Using Azure Cognitive Services to Analyse Evidence in Public Safety and Justice
A scenario commonly encountered in public safety and justice is the need to collect, store and index digital data recovered from devices, so that investigating officers can perform objective, evidence-based analysis. This evidence can be in the form of media files (video, audio, or image files) or computer readable documents (documents, spreadsheets etc.) and is typically collected from devices using digital forensics systems and compiled into case specific ‘workspaces’ using legal e-discovery tools.
CSE recently partnered with a customer to develop an advanced evidence analysis platform that use Azure AI technology for automatic labelling of media and documents collected as evidence.
The customer has an investigation team that collects, preserves and stores multiple terabytes of evidence in the form of images, audio, video, and digital text files that have been recovered directly from devices (e.g., laptops and mobiles) and other relevant sources.
The data consists of multiple TBs of raw data files and metadata that is recovered using an on-premise digital forensic software, NUIX. A team of twenty to thirty investigators and legal officers search, examine, and compile this data as evidence using Relativity, a legal e-discovery system.
The investigator needed better methods to review the significantly large volume of data to identify the files needed for evidence. Typically, content moderators and translators manually examine each file and tag it based on their interpretation of the content. This process was time consuming, potentially error- and bias-prone, with a large backlog of digital evidence building up waiting to be analysed. They wanted to utilize AI to “look inside” the recovered files to identify relevant information and enable investigators to build evidence more effectively and efficiently.

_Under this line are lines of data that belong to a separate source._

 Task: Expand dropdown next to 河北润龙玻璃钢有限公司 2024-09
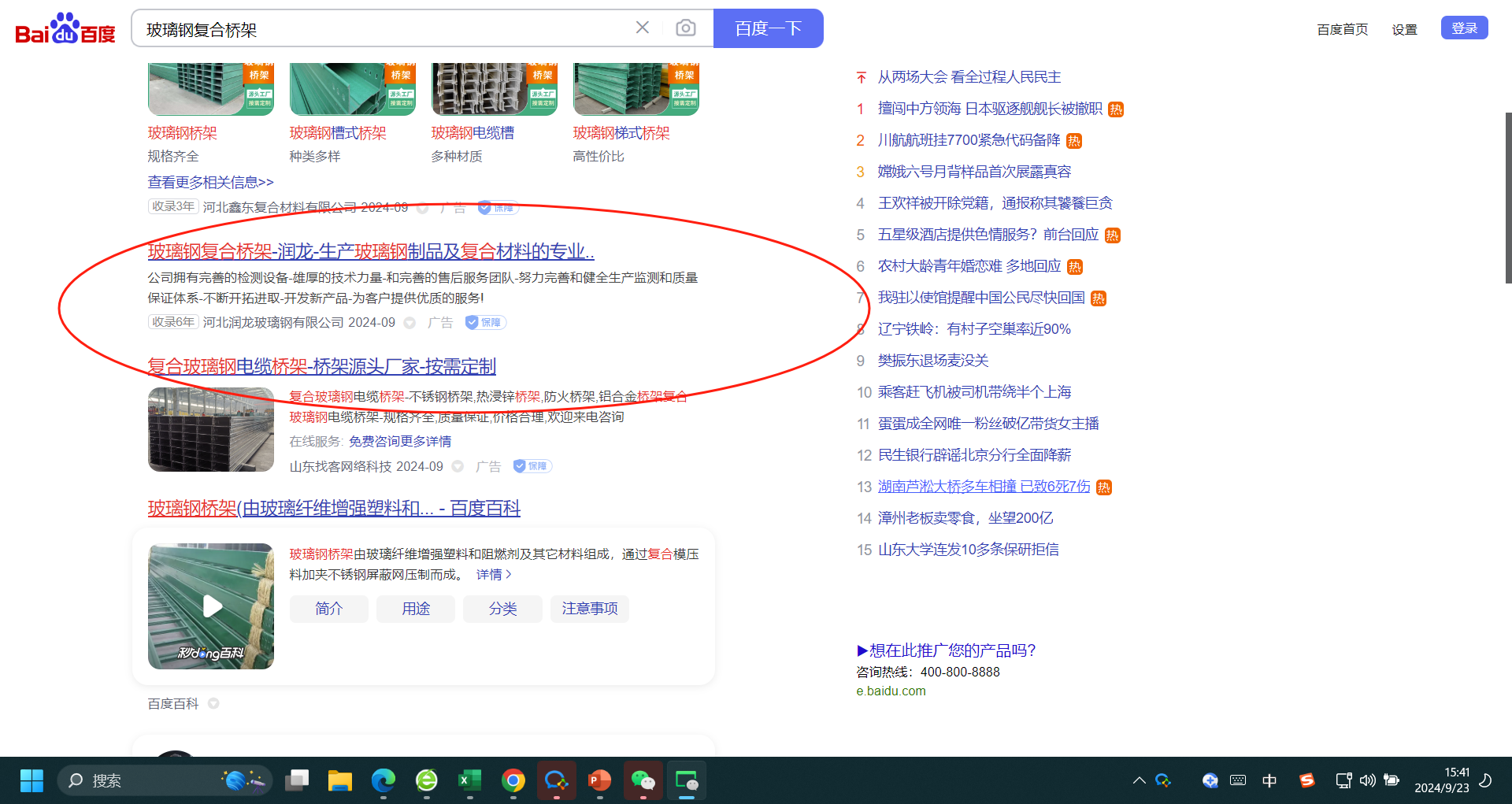pyautogui.click(x=410, y=323)
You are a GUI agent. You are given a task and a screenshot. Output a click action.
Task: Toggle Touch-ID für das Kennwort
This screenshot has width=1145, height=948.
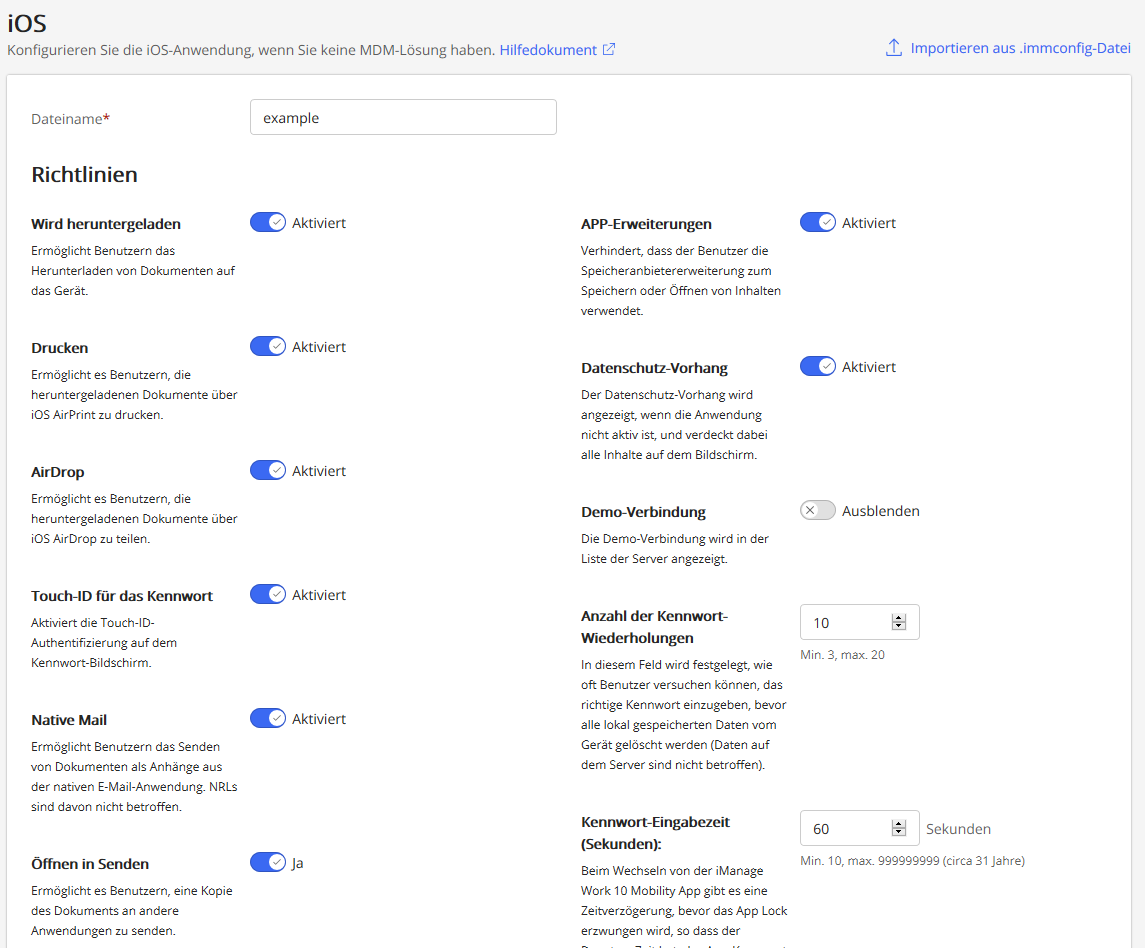268,595
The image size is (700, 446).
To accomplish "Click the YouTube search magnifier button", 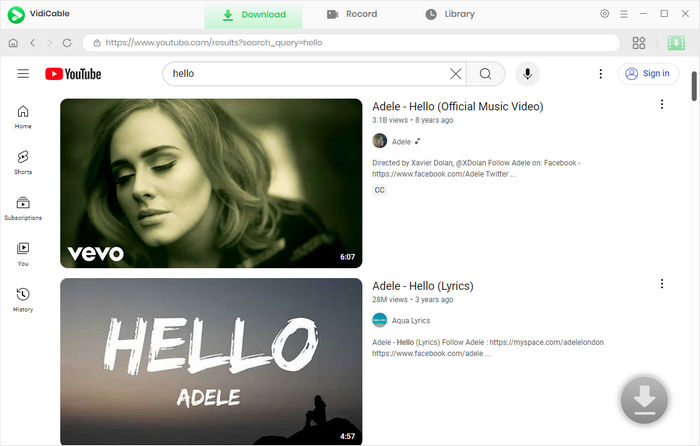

Challenges we needed to consider
- The data was highly sensitive and confidential which meant that security at rest and in transit was an important area of focus.
- The solution needed to use pre-built AI services as much as possible to limit the need to train staff in machine learning and be able to quickly reap the benefits of the suite of tools offered by Azure’s Cognitive services
- The services and the data storage needed to support large data volumes (between 500 TB and 1 PB) of raw data over a low bandwidth connection to the on-prem office batches of up to 100,000 files.
- Since Azure Cognitive Services has rate limits, concurrency control and throttling had to be implemented in the workflow.
The solution we proposed would focus on secure upload and preparation of raw data for processing in the cloud, labelling the data with the insights derived from AI and providing them to the investigation team in an easy to consume form so that they may process the evidence more effectively.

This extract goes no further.